Has the CIA used British airports to "render" terror suspects from Afghanistan and the Middle East to countries that practice torture? The short answer is that we don't know. The 200 CIA flights that we now know about could well have been simply moving agents around - the war on terror is keeping them busy after all.
But should we be suspicious? Yes. Not only is there clear evidence that the US administration has taken a different view of human rights since 9/11 but there is mounting evidence that the CIA has "rendered" prisoners.
Nineteen CIA agents are wanted in Milan for the kidnapping of Osama Mustafa Hassan Nasr, an Islamist cleric dragged into a van near his home in February 2003. He was flown to Egypt for interrogation, and later told relatives that he had been tortured with electric shocks. There is evidence of other flights from Sweden, Denmark and Austria.
Why should Britain be any different? The CIA, according to Jack Straw, asked the British government for permission to "render" prisoners back in 1998. Is it really credible that this hasn't happened in Britain since 9/11? Tony Blair told reporters today that there was absolutely "no evidence" that 200 CIA flights were rendition flights. He said there was a procedure whereby the Americans ask permission before rendition flights happen and it shouldn't be assumed the US is not telling its closest ally of these movements.

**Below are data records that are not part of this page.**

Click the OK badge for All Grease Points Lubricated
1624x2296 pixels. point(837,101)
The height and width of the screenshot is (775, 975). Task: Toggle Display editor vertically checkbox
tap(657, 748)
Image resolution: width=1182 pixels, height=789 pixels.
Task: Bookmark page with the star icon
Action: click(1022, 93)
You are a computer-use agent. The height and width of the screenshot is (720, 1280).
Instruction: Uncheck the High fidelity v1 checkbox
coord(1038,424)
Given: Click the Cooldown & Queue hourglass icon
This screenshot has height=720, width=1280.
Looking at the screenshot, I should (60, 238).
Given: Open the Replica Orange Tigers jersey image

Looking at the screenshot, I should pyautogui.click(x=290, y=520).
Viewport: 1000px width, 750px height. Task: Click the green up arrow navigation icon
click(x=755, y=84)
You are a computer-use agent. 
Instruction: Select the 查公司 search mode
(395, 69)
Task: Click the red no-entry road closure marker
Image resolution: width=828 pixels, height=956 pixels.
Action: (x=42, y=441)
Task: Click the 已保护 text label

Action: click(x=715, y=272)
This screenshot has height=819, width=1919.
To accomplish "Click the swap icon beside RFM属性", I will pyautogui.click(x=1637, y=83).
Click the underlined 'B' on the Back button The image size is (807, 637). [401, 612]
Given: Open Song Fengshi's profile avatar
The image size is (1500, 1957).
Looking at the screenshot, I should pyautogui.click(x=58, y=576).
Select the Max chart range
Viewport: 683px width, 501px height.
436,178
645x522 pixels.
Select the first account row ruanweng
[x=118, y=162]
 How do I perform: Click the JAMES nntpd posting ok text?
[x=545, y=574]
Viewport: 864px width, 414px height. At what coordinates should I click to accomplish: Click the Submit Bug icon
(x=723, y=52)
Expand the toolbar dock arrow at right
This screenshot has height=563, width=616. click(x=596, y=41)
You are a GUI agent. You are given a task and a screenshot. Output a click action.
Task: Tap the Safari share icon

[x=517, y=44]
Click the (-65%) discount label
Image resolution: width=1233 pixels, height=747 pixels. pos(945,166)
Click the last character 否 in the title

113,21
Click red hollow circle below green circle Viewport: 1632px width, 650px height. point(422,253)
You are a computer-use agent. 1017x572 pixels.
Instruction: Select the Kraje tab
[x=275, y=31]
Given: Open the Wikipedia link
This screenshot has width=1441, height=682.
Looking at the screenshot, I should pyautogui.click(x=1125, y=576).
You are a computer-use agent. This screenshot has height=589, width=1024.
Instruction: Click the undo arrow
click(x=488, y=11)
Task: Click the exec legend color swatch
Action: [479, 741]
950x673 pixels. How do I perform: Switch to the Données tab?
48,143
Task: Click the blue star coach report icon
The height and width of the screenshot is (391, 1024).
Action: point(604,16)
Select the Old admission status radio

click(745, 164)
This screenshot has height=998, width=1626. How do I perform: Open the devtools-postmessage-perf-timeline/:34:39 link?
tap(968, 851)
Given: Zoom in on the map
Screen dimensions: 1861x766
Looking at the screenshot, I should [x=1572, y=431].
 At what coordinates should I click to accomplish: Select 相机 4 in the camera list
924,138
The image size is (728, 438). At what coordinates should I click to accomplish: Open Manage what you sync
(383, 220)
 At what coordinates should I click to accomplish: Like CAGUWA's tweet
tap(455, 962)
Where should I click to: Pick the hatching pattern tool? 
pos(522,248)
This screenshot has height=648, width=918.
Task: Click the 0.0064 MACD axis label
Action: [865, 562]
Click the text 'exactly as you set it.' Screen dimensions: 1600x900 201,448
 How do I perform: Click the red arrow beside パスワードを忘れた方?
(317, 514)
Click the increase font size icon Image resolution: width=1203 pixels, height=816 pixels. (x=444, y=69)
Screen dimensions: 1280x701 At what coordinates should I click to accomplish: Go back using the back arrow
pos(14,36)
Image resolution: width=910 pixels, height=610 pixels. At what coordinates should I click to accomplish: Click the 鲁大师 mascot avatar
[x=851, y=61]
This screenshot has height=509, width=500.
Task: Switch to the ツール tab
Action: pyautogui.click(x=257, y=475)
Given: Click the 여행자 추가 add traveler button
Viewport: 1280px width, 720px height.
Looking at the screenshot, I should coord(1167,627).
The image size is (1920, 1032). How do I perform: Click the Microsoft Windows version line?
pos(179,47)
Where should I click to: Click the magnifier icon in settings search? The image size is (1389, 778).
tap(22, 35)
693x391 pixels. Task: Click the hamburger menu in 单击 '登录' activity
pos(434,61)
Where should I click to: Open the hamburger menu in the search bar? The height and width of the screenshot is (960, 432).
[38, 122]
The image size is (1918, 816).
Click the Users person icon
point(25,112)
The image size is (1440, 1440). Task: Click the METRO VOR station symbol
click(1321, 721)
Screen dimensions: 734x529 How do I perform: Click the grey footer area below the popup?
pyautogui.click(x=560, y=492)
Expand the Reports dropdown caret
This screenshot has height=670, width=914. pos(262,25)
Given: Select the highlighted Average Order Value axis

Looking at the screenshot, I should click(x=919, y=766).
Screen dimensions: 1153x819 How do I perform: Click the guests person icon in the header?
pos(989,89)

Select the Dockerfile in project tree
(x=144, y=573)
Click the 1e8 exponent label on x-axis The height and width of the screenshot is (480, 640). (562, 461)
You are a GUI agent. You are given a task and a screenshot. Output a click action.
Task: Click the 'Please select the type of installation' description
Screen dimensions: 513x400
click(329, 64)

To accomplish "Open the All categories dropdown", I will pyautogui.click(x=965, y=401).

Mr Blair is facing questions about these allegations today because MPs on the foreign affairs select committee have accused the government of being slow in investigating and of failing to make it clear to Washington that rendition flights to countries that practise torture are unacceptable. The MPs have been frustrated by the government's less than frank answers to their questions. A revealing exchange between the committee chairman, Labour MP Mike Gapes and the foreign secretary Jack Straw, is published in the annex to today's report.
It shows that not only has the government has been trying to give evidence in private but their answers to direct questions are both misleading and incomplete. This has led one of Mr Straw's predecessors Sir Malcolm Rifkind to claim that the present foreign secretary's responses on rendition have been like those of a secondhand car salesman.